Bagian 21

1.8K 101 2
                                    

Tifa membelalakkan matanya. "Dikta? Elo?!"

Dikta menggangguk. "Saya mau kok, Bu. Saya bisa dansa,"

Ninda menggeleng cepat. "Bukannya lo waktu itu nggak mau jadi tokoh utama?!"

"Ya karena yang ceweknya Sintya. Sintya mah, gak bisa nari yang ada kaki gue kecengklok."

"Erm.." kata Riko. "Jadi, Dikta?"

Dikta mendelik pada Riko. "Lo mau gue dansa sekarang sama Ninda?"

Ninda memberi kode geleng-geleng.

"Eng...enggak." ucap Riko terbata. Chiara menginjak kaki pacarnya yang ragu-ragu.

Bu Gipta menghela nafas. "Ya udah. Sekalian buat Dikta nyari nilai lebih."

Pak Arian turut mengangguk. "Nah, Riko, Adit. Panggil anak kelas 9D kesini, semuanya. Kita pilih pemeran lainnya."

Riko dan Adit mengangguk. Mereka berjalan keluar kelas 9A dan menuju kelas mereka.

Tifa menggigit bibirnya cemas. Kalau Sintya tahu hal ini, mungkin saja akan terjadi perang dunia ketiga.

"Pak! Ini... emmm.. ini udah..."

"Oh iya, betul. Ini sudah habis jam pelajaran saya. Pak, terima kasih atas waktunya." ucap Bu Gipta.

Pak Arian mengangguk, lalu mengarahkan perangkat kelasnya keluar dari kelas 9A.

Usai mengucapkan salam, Bu Gipta meninggalkan kelas. Meninggalkan suasana mencekam antara Ninda dan Tifa juga Dikta.

Yoga merinding dibuatnya.

"Eh, ini pada ngapain saling tatap ngerian gitu?" celetuk Chiara. "Hm, gue ngerasa temen tak kasat mata gue--"

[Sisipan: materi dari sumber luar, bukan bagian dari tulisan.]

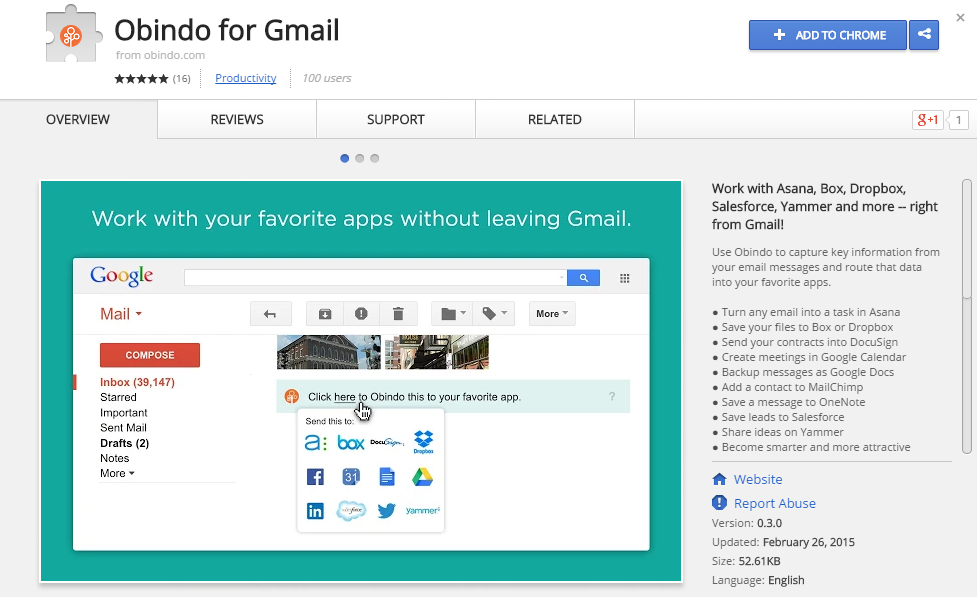The width and height of the screenshot is (977, 597).
Task: Click the Report Abuse warning icon
Action: 719,503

"CHIARA DIEM AH INI GUE TAKUT!" teriak Diandra.

9A tertawa kecil melihat tingkah Diandra yang paling ketakutan. Mereka juga takut, soalnya Chiara kalau sudah bicara seperti itu.... yah.

"Yeu, makanya ini kenapa pada kayak di kuburan gini?"

"JENG JENG JENG KITA SAKSIKAN ADU TATAP MATA ANTARA NINDA DAN TIFA YANG AURANYA HAMPIR SEPERTI KUBURAN!" kata Yoga menggelegar. 9A tidak berkutik. Chiara menjitak kepala ketua kelasnya itu.

"Anjir apaan kek kuburan? Nin, Fa. Kenapa kalian kayak berantem perang dingin gini?"

Ninda menghembuskan nafas. Tadi dia menyadari Tifa menatapnya tajam. Dia balik saja menatap Tifa seperti itu. Dan mereka tidak sadar kalau aura mereka hampir seperti aura kedatangan 'teman' Chiara.

"Nggak. Nggak usah dipikirin. Mending lo bikin naskahnya sekarang, pake laptopnya Yoga." saran Ninda. Ninda pergi ke bangkunya, ketika kaki Tifa menjegalnya hingga dia hampir terjatuh.

"Aduh!" ringis Ninda ketika lututnya menyentuh lantai. Sakit.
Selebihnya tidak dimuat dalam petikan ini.